Court of Appeal of Quebec

B.C. c. Centre de réadaptation en déficience intellectuelle du Florès

Marcotte, Hogue, Moore

 

Appeal from a judgment of the Superior Court dismissing an action for damages ($4,331,885). Allowed in part ($197,569).

Starting in 2002, the appellants offered the respondent lodging services in the Lanaudière region. The respondent is a public institution serving the Laurentians. As a stopgap or emergency measure, the respondent placed users with intellectual disabilities there. Some were lodged for a short time, while others stayed for many years. The respondent’s intention, however, was always to move the users from the Lanaudière area back to the Laurentians. The appellants provided the same services as an intermediate resource and were remunerated based on the classification scale for this type of resource. They received additional compensation, however, for some users requiring specific services.

Initially, there was no written agreement with the respondent. It was only in March 2010 that the parties signed contracts for services. In December 2012, the respondent informed the appellants that their contracts would not be renewed and that it would be bringing its users back to its territory by March 31, 2013.

The appellants instituted proceedings against the respondent for damages consequential to the non-renewal of their contract. They argue that they must be recognized as an intermediate resource within the meaning of the Act respecting health services and social services (CQLR c. S-4.2) and benefit from the protections offered under the Act respecting the representation of family-type resources and certain intermediate resources and the negotiation process for their group agreements (CQLR, c. R-24.0.2). The trial judge concluded that the appellants were not operating an intermediate resource. She characterized the contract between the parties as a contract for services and deemed that the respondent had resiliated it in good faith.

The judge was not wrong to conclude that the appellants were never recognized as an intermediate resource. She erred, however, in concluding that they should have taken steps to be recognized as one. It is the respondent who should have filed an application to this end with the Agence de la santé et des services sociaux des Laurentides.

By failing to submit an application to have the appellants recognized as an intermediate resource with the Agence, the respondent deprived them of the possibility of availing themselves of the Act respecting health services and social services and having the contract remain in force under section 123 of the Act respecting the representation of family-type resources and certain intermediate resources and the negotiation process for their group agreements. They could then have been included in a bargaining unit and availed themselves of the collective agreement entered into for the benefit of the respondent’s intermediate resources.
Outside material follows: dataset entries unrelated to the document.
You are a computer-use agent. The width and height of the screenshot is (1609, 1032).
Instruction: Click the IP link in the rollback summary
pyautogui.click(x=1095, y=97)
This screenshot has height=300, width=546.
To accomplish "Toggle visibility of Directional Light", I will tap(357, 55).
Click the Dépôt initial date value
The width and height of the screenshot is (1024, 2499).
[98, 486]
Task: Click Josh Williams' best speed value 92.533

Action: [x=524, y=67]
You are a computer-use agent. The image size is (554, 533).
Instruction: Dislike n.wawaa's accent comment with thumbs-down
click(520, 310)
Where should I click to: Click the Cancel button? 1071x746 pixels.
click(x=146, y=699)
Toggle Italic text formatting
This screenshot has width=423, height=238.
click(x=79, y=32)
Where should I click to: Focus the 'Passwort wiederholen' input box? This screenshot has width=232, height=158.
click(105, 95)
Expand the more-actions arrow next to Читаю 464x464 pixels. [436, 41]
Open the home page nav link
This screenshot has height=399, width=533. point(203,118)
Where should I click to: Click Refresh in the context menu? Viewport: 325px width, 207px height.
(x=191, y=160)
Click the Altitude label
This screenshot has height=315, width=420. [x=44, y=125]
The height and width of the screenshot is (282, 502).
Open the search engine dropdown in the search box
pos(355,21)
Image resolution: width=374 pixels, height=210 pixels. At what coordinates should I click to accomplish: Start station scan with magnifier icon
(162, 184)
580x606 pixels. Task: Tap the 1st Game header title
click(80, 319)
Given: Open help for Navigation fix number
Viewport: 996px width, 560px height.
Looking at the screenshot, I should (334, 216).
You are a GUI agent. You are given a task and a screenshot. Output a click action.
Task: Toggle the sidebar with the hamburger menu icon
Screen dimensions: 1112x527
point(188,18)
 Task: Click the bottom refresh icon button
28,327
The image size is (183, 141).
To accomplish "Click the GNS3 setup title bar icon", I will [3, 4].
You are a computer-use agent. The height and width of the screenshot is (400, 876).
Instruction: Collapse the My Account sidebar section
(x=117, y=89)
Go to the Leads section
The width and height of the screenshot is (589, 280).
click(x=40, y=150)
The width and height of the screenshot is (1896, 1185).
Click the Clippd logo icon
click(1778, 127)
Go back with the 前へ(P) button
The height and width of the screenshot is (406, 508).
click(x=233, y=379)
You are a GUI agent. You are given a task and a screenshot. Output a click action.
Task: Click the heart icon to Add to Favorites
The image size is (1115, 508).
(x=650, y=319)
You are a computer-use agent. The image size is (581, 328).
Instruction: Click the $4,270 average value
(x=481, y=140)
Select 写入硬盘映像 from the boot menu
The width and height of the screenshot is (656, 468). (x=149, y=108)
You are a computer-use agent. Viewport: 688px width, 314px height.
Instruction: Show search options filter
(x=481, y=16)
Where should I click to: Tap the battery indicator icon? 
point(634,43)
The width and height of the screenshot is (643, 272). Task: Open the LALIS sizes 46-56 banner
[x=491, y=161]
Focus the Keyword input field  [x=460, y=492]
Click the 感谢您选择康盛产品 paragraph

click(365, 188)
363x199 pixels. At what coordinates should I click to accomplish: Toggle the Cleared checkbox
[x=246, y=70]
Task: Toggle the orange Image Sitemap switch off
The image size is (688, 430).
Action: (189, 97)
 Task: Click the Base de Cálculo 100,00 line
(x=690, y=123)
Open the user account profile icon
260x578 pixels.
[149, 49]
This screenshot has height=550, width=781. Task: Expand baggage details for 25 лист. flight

However, maintaining the contract in force after March 31, 2013, would not have prevented the general return of users by the respondent in May 2012. The respondent had the power to move its users according to their needs. In this case, the judge did not err in concluding that the respondent had moved the users back to ensure their well-being and had not done so abusively, excessively, or unreasonably. In one case, however, moving the user back was wrong because it was not done in his interest and to respect his needs. The appellants, with whom he was still living at the time of trial, are entitled to obtain compensation of $197,569 for the services they continued to offer without being remunerated by the respondent.